## [JOB]
Change every "GUI agent" in the items below to "screen agent", leaving the rest of the items unchanged.

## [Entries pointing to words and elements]
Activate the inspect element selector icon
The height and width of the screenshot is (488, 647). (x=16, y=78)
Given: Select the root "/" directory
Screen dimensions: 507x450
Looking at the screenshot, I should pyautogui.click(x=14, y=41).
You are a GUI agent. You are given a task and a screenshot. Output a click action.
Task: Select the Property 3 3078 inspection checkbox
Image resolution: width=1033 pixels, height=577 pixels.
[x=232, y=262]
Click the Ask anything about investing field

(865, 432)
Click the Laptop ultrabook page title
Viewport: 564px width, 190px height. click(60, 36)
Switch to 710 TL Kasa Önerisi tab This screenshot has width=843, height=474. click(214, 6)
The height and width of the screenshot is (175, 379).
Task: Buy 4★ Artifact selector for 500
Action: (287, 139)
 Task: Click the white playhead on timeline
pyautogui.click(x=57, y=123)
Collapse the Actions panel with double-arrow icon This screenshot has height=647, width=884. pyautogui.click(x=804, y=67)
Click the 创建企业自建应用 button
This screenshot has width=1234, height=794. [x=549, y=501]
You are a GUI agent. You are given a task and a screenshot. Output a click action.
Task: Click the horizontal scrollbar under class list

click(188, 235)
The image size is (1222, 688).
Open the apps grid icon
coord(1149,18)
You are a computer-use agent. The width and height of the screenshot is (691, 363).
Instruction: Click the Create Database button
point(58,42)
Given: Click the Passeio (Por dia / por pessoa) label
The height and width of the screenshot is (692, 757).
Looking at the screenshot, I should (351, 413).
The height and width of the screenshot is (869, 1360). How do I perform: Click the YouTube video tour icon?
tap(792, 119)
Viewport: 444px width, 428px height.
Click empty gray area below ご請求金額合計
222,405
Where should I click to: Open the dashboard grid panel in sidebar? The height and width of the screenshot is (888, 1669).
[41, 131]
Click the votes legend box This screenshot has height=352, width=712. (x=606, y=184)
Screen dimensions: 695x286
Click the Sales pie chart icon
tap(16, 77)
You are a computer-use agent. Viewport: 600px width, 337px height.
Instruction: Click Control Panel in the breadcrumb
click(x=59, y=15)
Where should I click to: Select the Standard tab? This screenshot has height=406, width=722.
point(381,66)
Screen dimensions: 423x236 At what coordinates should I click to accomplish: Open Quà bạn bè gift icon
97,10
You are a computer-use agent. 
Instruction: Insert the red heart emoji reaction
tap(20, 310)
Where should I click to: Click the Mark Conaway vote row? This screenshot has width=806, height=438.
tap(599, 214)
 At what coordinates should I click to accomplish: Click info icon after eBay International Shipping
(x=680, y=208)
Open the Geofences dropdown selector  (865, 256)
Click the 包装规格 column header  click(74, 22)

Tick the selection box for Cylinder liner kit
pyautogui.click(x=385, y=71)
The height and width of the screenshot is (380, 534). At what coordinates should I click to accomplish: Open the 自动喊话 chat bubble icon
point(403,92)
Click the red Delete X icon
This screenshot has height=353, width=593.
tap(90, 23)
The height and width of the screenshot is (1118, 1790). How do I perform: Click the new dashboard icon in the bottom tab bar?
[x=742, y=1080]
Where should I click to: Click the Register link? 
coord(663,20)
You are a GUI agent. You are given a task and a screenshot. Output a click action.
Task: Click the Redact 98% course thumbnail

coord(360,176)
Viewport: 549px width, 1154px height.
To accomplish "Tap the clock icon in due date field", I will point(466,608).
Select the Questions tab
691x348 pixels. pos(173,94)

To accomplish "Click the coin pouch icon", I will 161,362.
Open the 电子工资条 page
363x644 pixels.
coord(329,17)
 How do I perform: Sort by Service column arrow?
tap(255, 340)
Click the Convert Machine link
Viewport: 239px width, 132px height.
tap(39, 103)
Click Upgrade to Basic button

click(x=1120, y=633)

## [RESULT OF THIS TASK]
Activate the inspect element selector icon
The height and width of the screenshot is (488, 647). (x=16, y=78)
Given: Select the root "/" directory
Screen dimensions: 507x450
Looking at the screenshot, I should pyautogui.click(x=14, y=41).
You are a screen agent. You are given a task and a screenshot. Output a click action.
Task: Select the Property 3 3078 inspection checkbox
Image resolution: width=1033 pixels, height=577 pixels.
[x=232, y=262]
Click the Ask anything about investing field

(865, 432)
Click the Laptop ultrabook page title
Viewport: 564px width, 190px height. click(60, 36)
Switch to 710 TL Kasa Önerisi tab This screenshot has width=843, height=474. click(214, 6)
The height and width of the screenshot is (175, 379).
Task: Buy 4★ Artifact selector for 500
Action: (287, 139)
 Task: Click the white playhead on timeline
pyautogui.click(x=57, y=123)
Collapse the Actions panel with double-arrow icon This screenshot has height=647, width=884. pyautogui.click(x=804, y=67)
Click the 创建企业自建应用 button
This screenshot has width=1234, height=794. [x=549, y=501]
You are a screen agent. You are given a task and a screenshot. Output a click action.
Task: Click the horizontal scrollbar under class list

click(188, 235)
The image size is (1222, 688).
Open the apps grid icon
coord(1149,18)
You are a computer-use agent. The width and height of the screenshot is (691, 363).
Instruction: Click the Create Database button
point(58,42)
Given: Click the Passeio (Por dia / por pessoa) label
The height and width of the screenshot is (692, 757).
Looking at the screenshot, I should (351, 413).
The height and width of the screenshot is (869, 1360). How do I perform: Click the YouTube video tour icon?
tap(792, 119)
Viewport: 444px width, 428px height.
Click empty gray area below ご請求金額合計
222,405
Where should I click to: Open the dashboard grid panel in sidebar? The height and width of the screenshot is (888, 1669).
[41, 131]
Click the votes legend box This screenshot has height=352, width=712. (x=606, y=184)
Screen dimensions: 695x286
Click the Sales pie chart icon
tap(16, 77)
You are a computer-use agent. Viewport: 600px width, 337px height.
Instruction: Click Control Panel in the breadcrumb
click(x=59, y=15)
Where should I click to: Select the Standard tab? This screenshot has height=406, width=722.
point(381,66)
Screen dimensions: 423x236 At what coordinates should I click to accomplish: Open Quà bạn bè gift icon
97,10
You are a computer-use agent. 
Instruction: Insert the red heart emoji reaction
tap(20, 310)
Where should I click to: Click the Mark Conaway vote row? This screenshot has width=806, height=438.
tap(599, 214)
 At what coordinates should I click to accomplish: Click info icon after eBay International Shipping
(x=680, y=208)
Open the Geofences dropdown selector  (865, 256)
Click the 包装规格 column header  click(74, 22)

Tick the selection box for Cylinder liner kit
pyautogui.click(x=385, y=71)
The height and width of the screenshot is (380, 534). At what coordinates should I click to accomplish: Open the 自动喊话 chat bubble icon
point(403,92)
Click the red Delete X icon
This screenshot has height=353, width=593.
tap(90, 23)
The height and width of the screenshot is (1118, 1790). How do I perform: Click the new dashboard icon in the bottom tab bar?
[x=742, y=1080]
Where should I click to: Click the Register link? 
coord(663,20)
You are a screen agent. You are given a task and a screenshot. Output a click action.
Task: Click the Redact 98% course thumbnail

coord(360,176)
Viewport: 549px width, 1154px height.
To accomplish "Tap the clock icon in due date field", I will point(466,608).
Select the Questions tab
691x348 pixels. pos(173,94)

To accomplish "Click the coin pouch icon", I will 161,362.
Open the 电子工资条 page
363x644 pixels.
coord(329,17)
 How do I perform: Sort by Service column arrow?
tap(255, 340)
Click the Convert Machine link
Viewport: 239px width, 132px height.
tap(39, 103)
Click Upgrade to Basic button

click(x=1120, y=633)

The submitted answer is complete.